− Нет, спасибо, − остановил я ее. − Мне Николая надо бы повидать.
− Нет его. Он где-то на даче, у друзей.
И, словно знала меня давно, спросила:
− А вы, часом, не муж Светланы Сошиной будете?
Я опешил.
− Да, я ее муж, только фамилия ее не Сошина, а Зуева.
− Ах да, Сошина – это ее девичья фамилия, тогда они с Коленькой дружили. Часто она у нас в гостях бывала.
Я осмотрелся и увидел под краем портьеры при входе в другую комнату, домашние тапочки. Портьера предательски чуть колыхнулась. Когда я это заметил, только и подумал: «Жаль, что его мать дома».
Но портьера замерла и больше не подавала признаков того, что за ней кто-то прячется. А мать Николая уже разлила чай по чашкам и, заглядывая в глаза, умоляюще просила выпить с ней чашечку. Неудобно мне стало, не мог я отказать в просьбе пожилой женщине. А как сели за стол, так она сразу стала просить меня:
− Вы сына моего простите, по глупости он к вашей жене вязался.
− По глупости? − удивился я. − Что он, ребенок маленький? А вот моего ребенка убил. Так что ответить за это должен.
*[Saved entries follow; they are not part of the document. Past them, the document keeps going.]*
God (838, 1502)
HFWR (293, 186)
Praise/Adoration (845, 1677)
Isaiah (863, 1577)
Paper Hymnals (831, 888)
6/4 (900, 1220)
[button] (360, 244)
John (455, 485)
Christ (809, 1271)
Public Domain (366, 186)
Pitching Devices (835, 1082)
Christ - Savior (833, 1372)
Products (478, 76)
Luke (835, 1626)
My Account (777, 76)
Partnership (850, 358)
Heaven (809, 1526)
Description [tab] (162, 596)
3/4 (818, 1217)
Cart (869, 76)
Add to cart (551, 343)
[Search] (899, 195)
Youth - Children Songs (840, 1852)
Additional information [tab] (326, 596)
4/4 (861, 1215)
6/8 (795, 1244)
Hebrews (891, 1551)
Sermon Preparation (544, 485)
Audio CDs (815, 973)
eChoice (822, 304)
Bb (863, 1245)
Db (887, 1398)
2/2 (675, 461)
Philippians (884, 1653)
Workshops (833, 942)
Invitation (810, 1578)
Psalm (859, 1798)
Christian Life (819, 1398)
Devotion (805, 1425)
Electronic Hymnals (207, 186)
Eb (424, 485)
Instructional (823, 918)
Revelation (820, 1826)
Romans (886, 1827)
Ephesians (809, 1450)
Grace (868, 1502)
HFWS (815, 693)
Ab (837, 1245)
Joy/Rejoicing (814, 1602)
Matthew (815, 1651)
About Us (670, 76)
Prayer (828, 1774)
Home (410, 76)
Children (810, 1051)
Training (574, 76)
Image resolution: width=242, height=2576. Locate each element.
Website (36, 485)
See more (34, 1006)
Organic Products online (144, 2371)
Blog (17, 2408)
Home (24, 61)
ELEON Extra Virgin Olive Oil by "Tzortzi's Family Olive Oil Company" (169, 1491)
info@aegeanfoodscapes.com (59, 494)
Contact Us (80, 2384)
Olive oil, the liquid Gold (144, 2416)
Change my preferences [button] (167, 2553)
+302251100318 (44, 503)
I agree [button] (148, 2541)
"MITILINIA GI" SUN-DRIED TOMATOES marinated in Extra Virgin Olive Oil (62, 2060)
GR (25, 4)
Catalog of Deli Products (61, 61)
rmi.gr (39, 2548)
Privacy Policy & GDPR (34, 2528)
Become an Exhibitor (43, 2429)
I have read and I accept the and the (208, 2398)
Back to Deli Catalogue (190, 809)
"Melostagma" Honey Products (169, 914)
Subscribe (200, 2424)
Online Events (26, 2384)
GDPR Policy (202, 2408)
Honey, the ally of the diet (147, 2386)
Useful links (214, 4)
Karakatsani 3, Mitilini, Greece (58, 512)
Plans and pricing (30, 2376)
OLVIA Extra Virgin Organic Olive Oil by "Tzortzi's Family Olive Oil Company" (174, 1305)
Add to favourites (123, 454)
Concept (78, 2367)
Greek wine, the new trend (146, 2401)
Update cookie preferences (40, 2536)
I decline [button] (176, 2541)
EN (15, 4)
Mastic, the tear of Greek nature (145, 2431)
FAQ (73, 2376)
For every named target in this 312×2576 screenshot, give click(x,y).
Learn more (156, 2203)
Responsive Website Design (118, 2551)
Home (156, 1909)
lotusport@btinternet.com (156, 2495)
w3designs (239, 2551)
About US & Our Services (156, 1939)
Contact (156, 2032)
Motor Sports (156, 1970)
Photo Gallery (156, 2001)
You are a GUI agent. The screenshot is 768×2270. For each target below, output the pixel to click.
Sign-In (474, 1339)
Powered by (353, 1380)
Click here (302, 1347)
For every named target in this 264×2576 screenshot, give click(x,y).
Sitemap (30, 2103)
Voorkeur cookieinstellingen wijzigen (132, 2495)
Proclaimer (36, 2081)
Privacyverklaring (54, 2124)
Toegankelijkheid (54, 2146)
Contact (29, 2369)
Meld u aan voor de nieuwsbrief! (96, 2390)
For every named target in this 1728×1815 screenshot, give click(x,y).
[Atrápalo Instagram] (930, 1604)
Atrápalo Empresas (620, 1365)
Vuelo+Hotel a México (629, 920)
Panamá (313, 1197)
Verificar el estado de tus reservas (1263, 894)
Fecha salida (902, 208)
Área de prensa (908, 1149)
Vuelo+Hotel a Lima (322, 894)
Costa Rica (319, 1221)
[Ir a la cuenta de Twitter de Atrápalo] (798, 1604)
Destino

Кончил бы я Николая тогда, но увидев слезы его матери, остыл, не убийца же я. Женщина заплакала, со слезами на глазах просила:
− Простите сына моего, он у меня один. Как я буду жить на старости лет без него?
Выпросила она у меня для него прощение. И пообещал я ей, что не трону ее сыночка. Слово дал, вот и держу. Сколько у меня было поводов и подходящих моментов, чтобы отправить его на тот свет! И вдруг показалось, что я самому Господу Богу слово дал. А устами его матери вроде как сама Пресвятая Богородица за сына просила. Разве я мог ей отказать?
Когда ушел я от матери моего врага, будто тяжкий груз с души сбросил. Поздно тогда я домой вернулся, в двенадцатом часу ночи. Умылся, спать стал укладываться, и вдруг слышу, что в дедушкиной комнате опять половицы скрипят.
«Что за напасть?» − подумал я и вошел в его комнату. Никого там не было. – «Переволновался, наверное, вот и мерещится черт-те что», решил я в конце концов.
С утра был опять великолепный солнечный день, который я посвятил встрече с друзьями. Обошлись без алкоголя. Только о будущем нашем договаривались. А было 30 августа, ровно 40 дней после смерти дедушки миновало. И я опять один дома, и сна ни в одном глазу.
Днем умудрился я на часок прикорнуть. И вот опять за окном ночь, и вновь скрип половиц в дедушкиной комнате. Ну хотя бы пьяным был или уставшим я был, тогда было бы можно это как-то объяснить. А тут, нет, я трезв, как стеклышко, даже обидно из-за этого. Но не встаю. Сижу, смотрю, на дверь, которая из маминой комнаты в коридор открывается. А через дверной проем видна дверь дедушкиной комнаты. Сижу, голова пустая, никаких мыслей нет. Но что-то подтолкнуло меня взглянуть на часы.
Ровно полночь.
И вдруг дверь соседней комнаты открылась, и из нее выходит дедушка. Одет он был опрятно, даже торжественно: белая накрахмаленная рубашка, отутюженные, со стрелками, черные брюки, черные, начищенные до блеска туфли и аккуратно причесанные на голове седые волосы.
Я сидел на диване и смотрел на него, не в силах не то что пошевелиться, но, как мне показалось, и дышать. А дедушка повернулся ко мне лицом, подошел к дверному проему в мамину комнату, где находился я, и остановился, направив на меня свой живой взгляд.
Я молча смотрел во все глаза на него, а он постоял, посмотрел на меня, ничего не сказал, повернулся ко мне спиной и зашел в свою комнату, плотно закрыв за собой дверь.
Мне показалось, что дедушка был со мной целую вечность. Но и она закончилась. Я машинально взглянул на часы, на них было пять минут первого ночи. Я рванулся к дедушкиной комнате, открыл дверь и окинул взглядом пустое пространство, вмещающее в себя всю историю прожитых дедом лет.